■ Exercise aim
An acceptable answer repeats exactly the line containing "Screen dimensions: 1270x952" and all lines that follow it in the listing below, and it includes no pictures.

■ Material shown
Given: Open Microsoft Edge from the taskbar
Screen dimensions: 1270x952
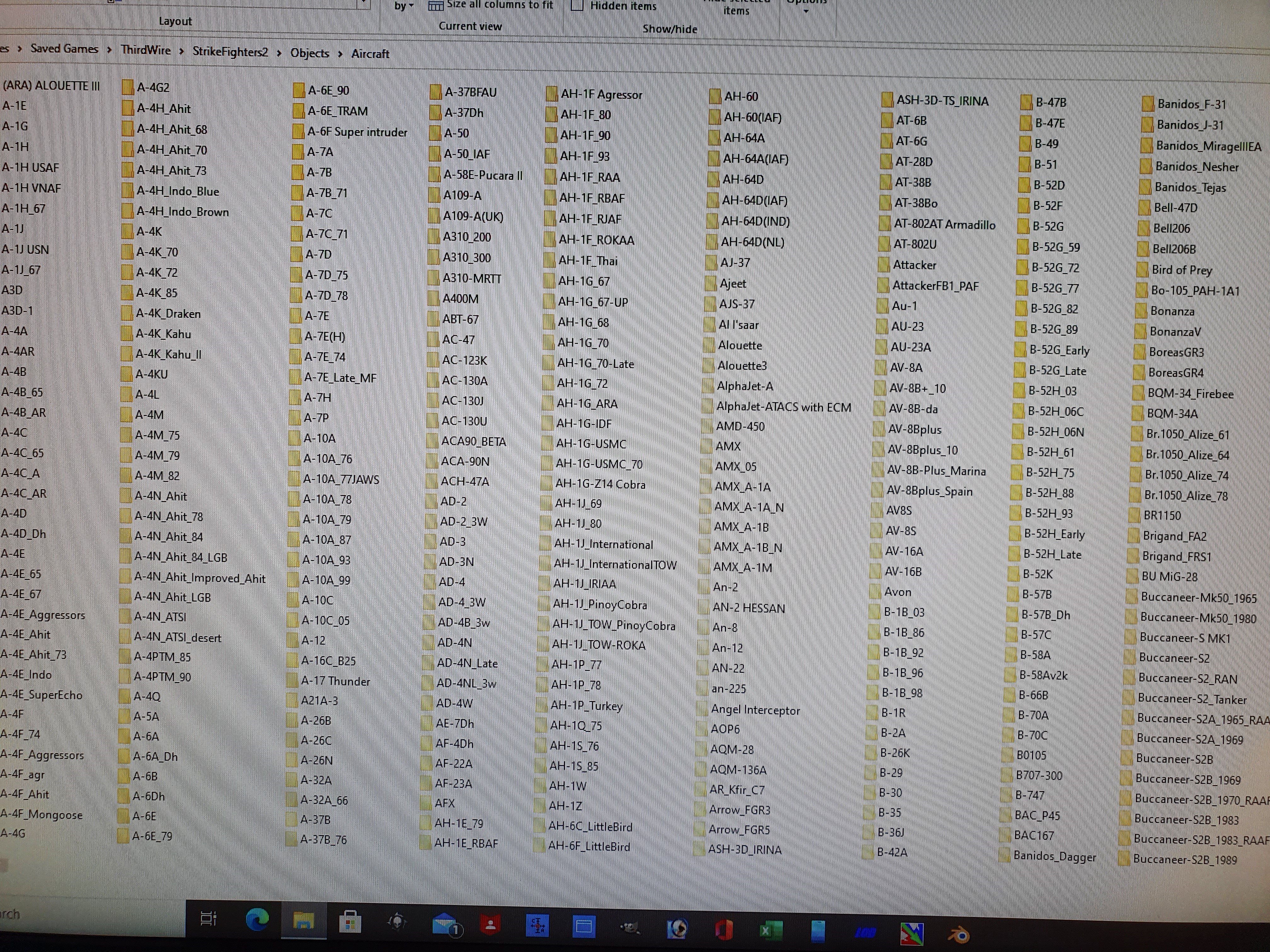Looking at the screenshot, I should (257, 920).
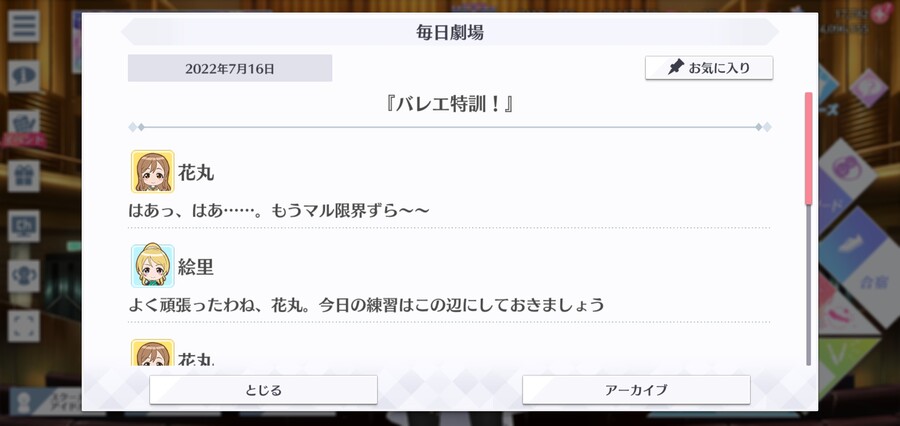Click the 毎日劇場 title banner
The width and height of the screenshot is (900, 426).
pyautogui.click(x=450, y=32)
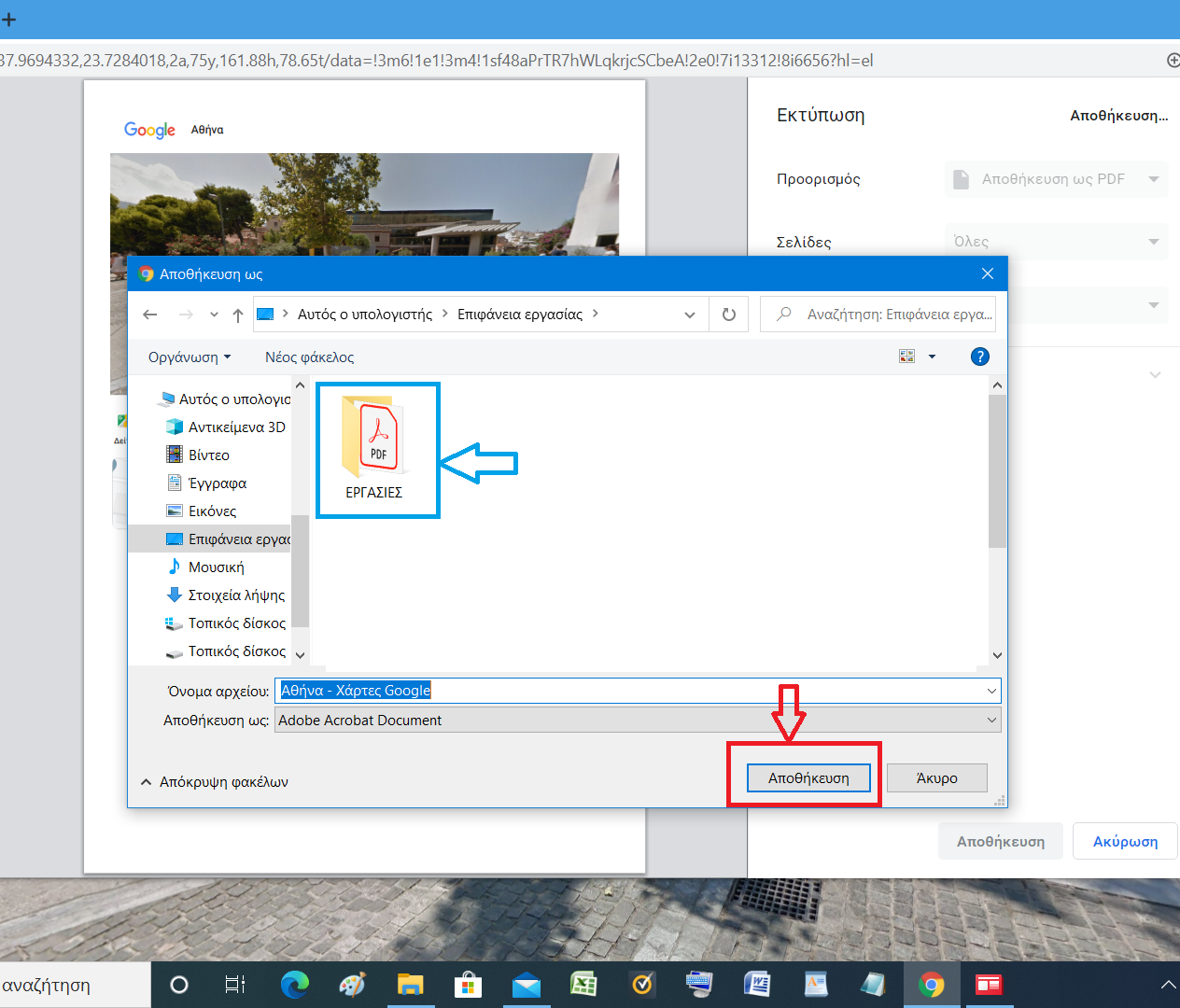This screenshot has width=1180, height=1008.
Task: Click the Back arrow in save dialog
Action: (x=150, y=315)
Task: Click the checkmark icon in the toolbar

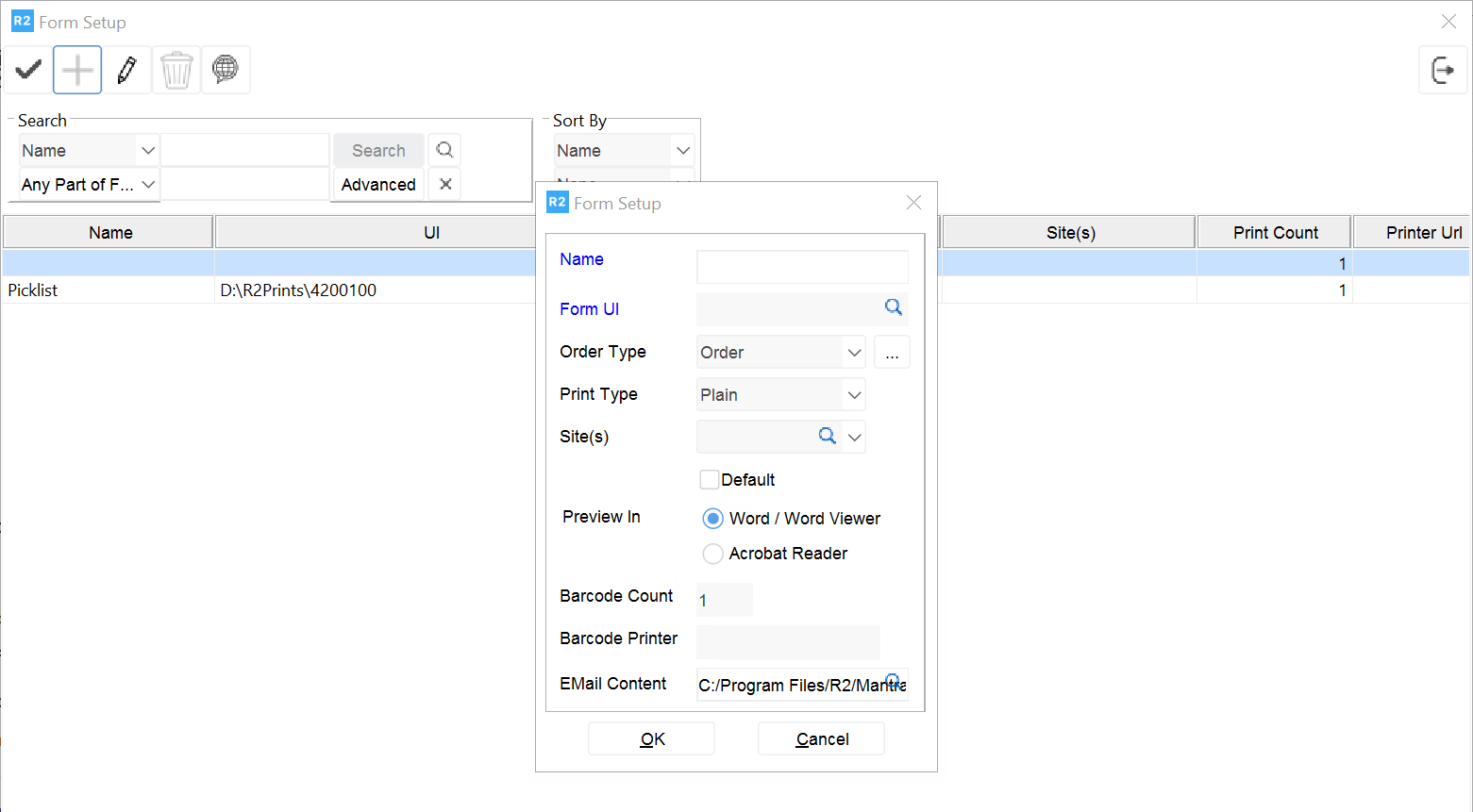Action: point(27,69)
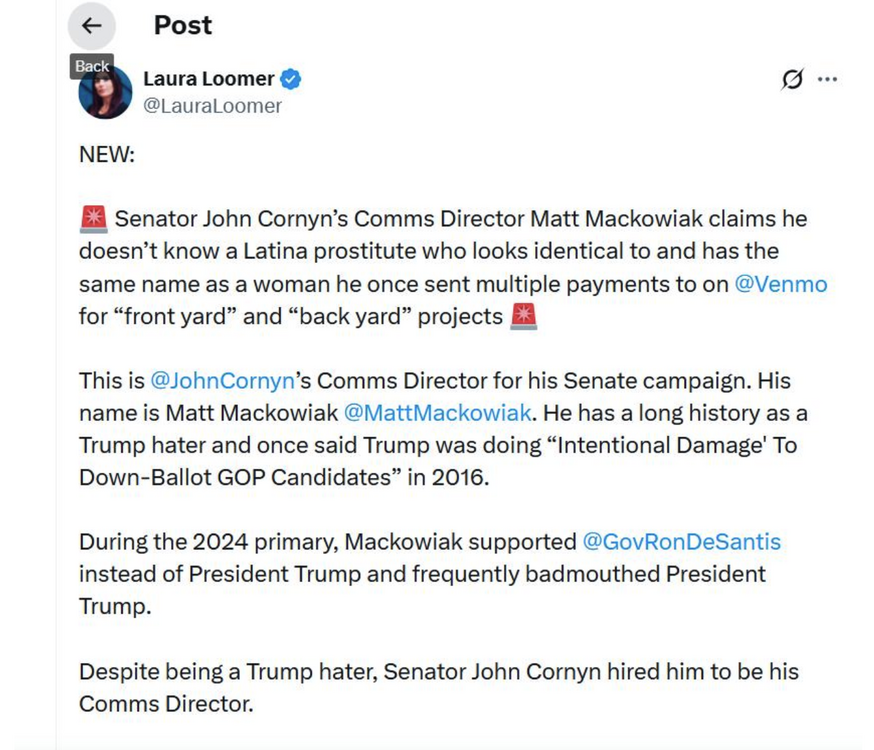Click the @LauraLoomer handle
The image size is (874, 750).
213,106
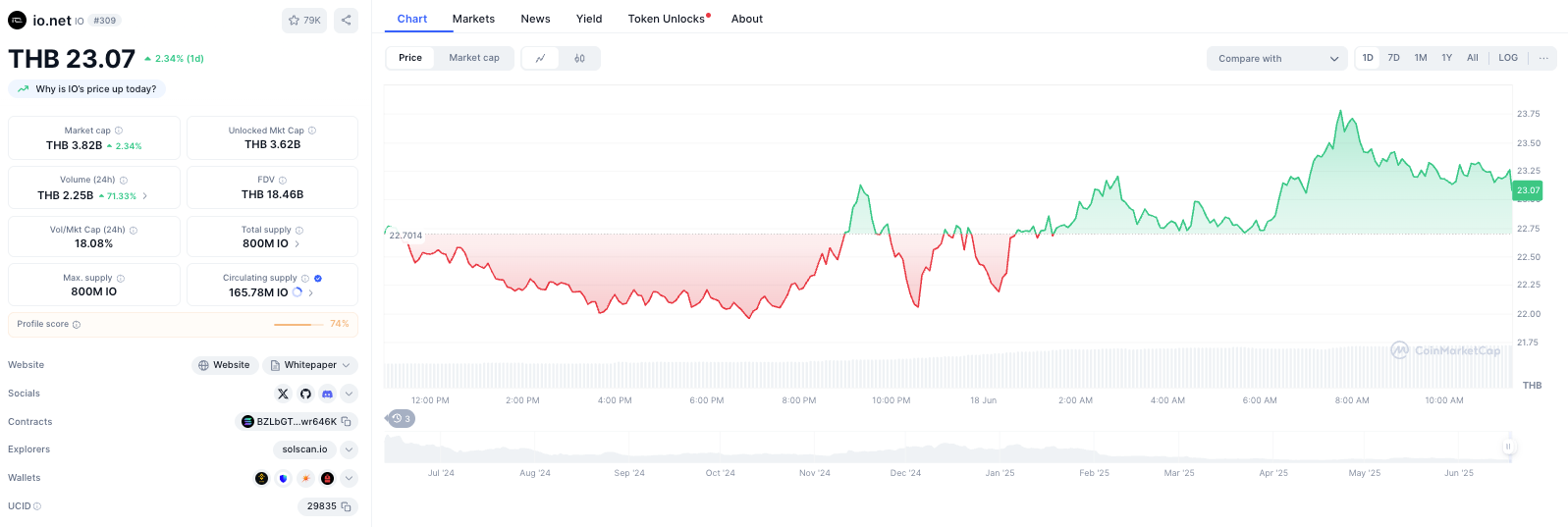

■ Written solution
Screen dimensions: 1270x952
Looking at the screenshot, I should (257, 920).
Click the 毎日劇場 title banner
The width and height of the screenshot is (900, 426).
pyautogui.click(x=450, y=32)
This screenshot has width=1180, height=1008.
Task: Click the Back arrow in save dialog
Action: (x=150, y=315)
Task: Click the checkmark icon in the toolbar

Action: point(27,69)
Click the @LauraLoomer handle
The image size is (874, 750).
213,106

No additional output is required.